Cybersecurity: Going From Bad to Worse
But a cybersecurity expert at the Atlantic Council, a Washington, D.C., think tank warns that the internet of things, for all of its ubiquity and benefits actually makes systems more vulnerable to attack.
“We haven’t done enough to verify that the systems we are developing are worthy of our trust,” said Joshua Corman, director of the Cyber Statecraft Initiative at the Atlantic Council. Corman, who was formerly chief technology officer at Sonatype, and held cybersecurity positions at Akamai Technologies, The 451 Group, and IBM Internet Security Systems, spoke at the Atlantic Council’s Global Strategy Summit in Washington last week.
Greg Braun of C3 solutions defines the internet of things (IoT) as a “network of physical objects embedded with electronics, software, sensors, and network connectivity, which enables these objects to collect and exchange data.”
The IoT is enabled by the broadband internet combined with WiFi and Bluetooth connectivity. Supply chain operations can benefit from IoT through the tracking of vehicles and cargo in real time, with future developments potentializing the tracking of individual pallets and cargo boxes. The maritime shipping industry has started to embrace real-time container tracking on a large scale, especially for refrigerated intermodal containers.
IoT has also already been implemented in a big way among public utilities and in the healthcare system, and, said Corman, we have already seen the negative consequences of this level of hyperconnectivity.
“We have already seen a confirmed hack of a utility in Ukraine and at an unused water facility in upstate New York,” said Corman. “Holywood Presbyterian Hospital had to shut down patient care due to a ransomware attack.”
The same connectivity which enabled those incidents could be used against vehicles, where IoT is ubiquitous, and against credit card systems.
“One-hundred percent of the Fortune 100 have experienced hacks,” said Corman. “That’s a 100-percent failure rate. Maybe we can’t protect anything. Maybe we don’t have this figured out.”

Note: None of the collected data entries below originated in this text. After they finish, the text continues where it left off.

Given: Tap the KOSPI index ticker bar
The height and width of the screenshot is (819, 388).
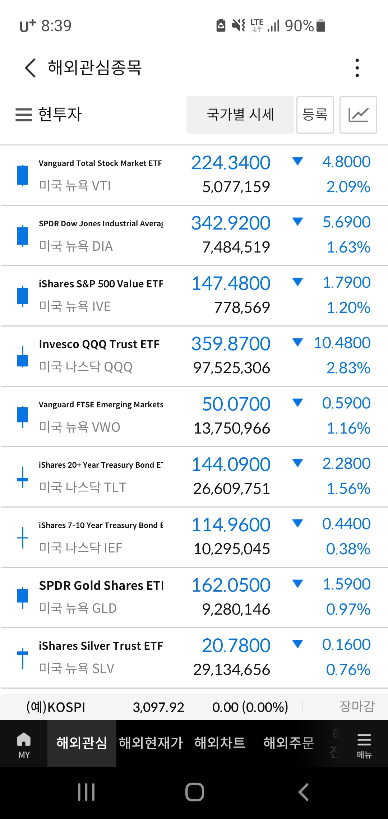Looking at the screenshot, I should coord(194,707).
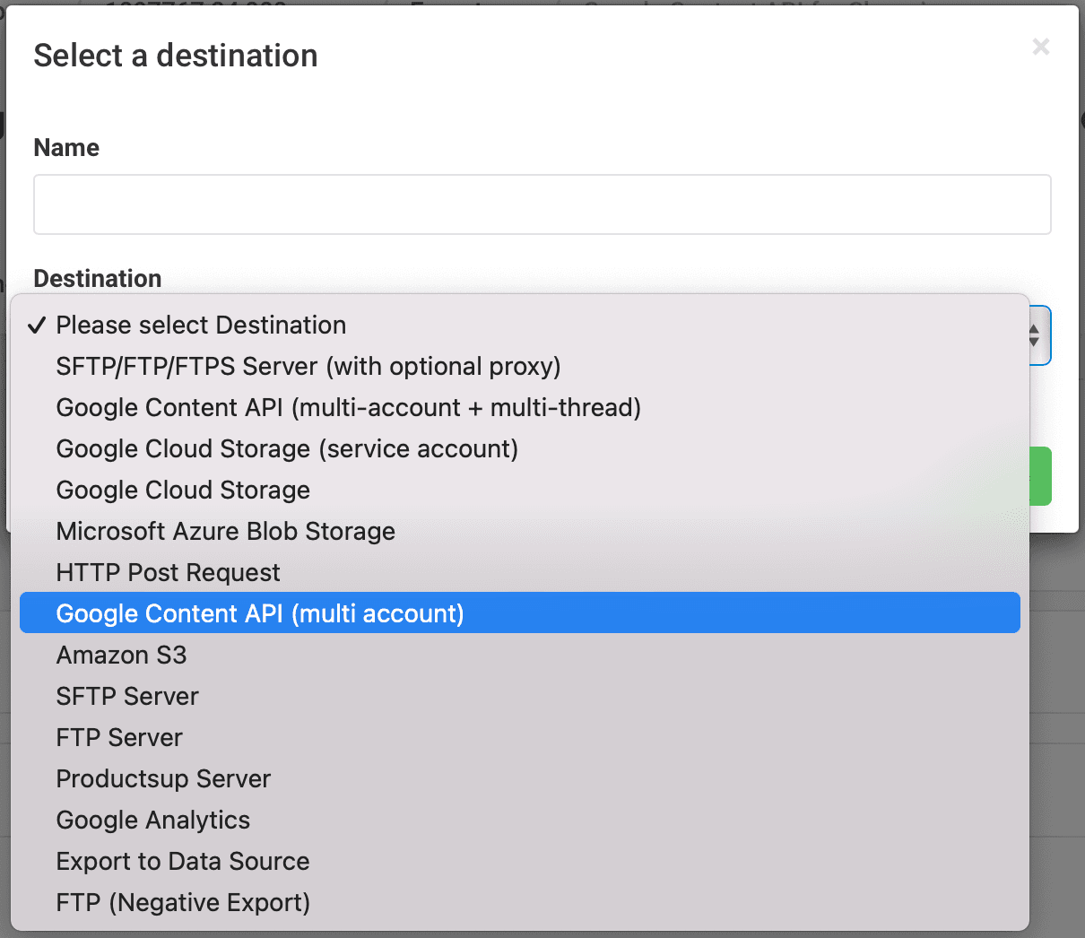Click the Name input field
This screenshot has height=938, width=1085.
[542, 204]
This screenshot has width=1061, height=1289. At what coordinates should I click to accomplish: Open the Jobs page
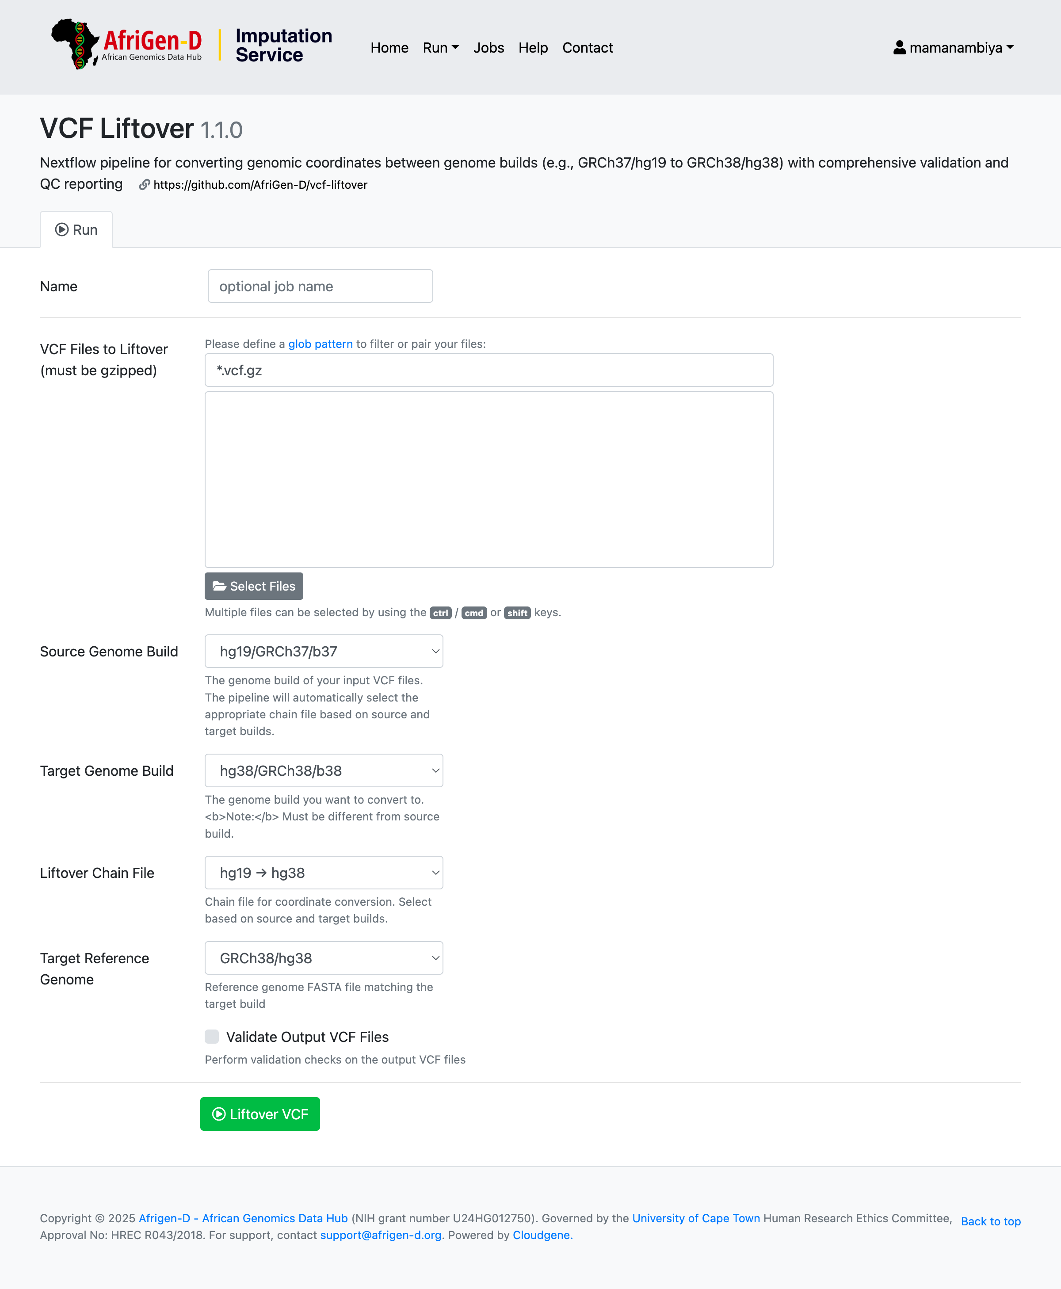pos(488,48)
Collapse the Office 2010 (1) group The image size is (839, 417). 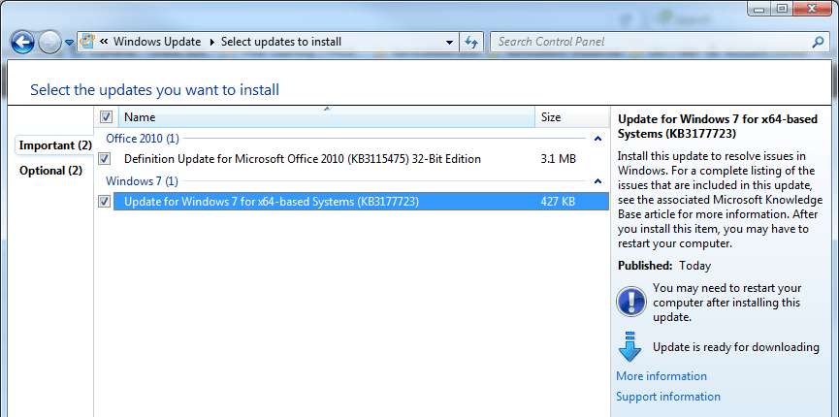coord(597,139)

Many of the attacks have been perpetrated by groups of postnational youths like Anonymous. “It doesn’t even take a lot of hacking talent,” said Corman. “It’s just a matter of having the desire to assert your will upon others.”
On the other end of the spectrum, nation-state state adversaries are out to steal intellectual property and have succeeded in doing so to the tune of billions of dollars worth of IP.
Capabilities in the United States have concentrated on offensive capabilities in an effort to deter nation-state actors from compromising national security and the health of businesses, Corman noted.
“We have so much more to lose; we are so much more dependent on connected technologies,” said Corman. “There will eventually be a cost to be paid for our lack of defensive capabilities. We are at the cusp of experiencing high-consequence failures of cybersecurity. When that moment comes it will already be too late.
Corman conclusion is that “All systems fail. The question is if we can respond to failures in a quick and agile manner.
“We are adrift in an internet of things,” Corman said. “The sharks are among us and there is blood is in the water.”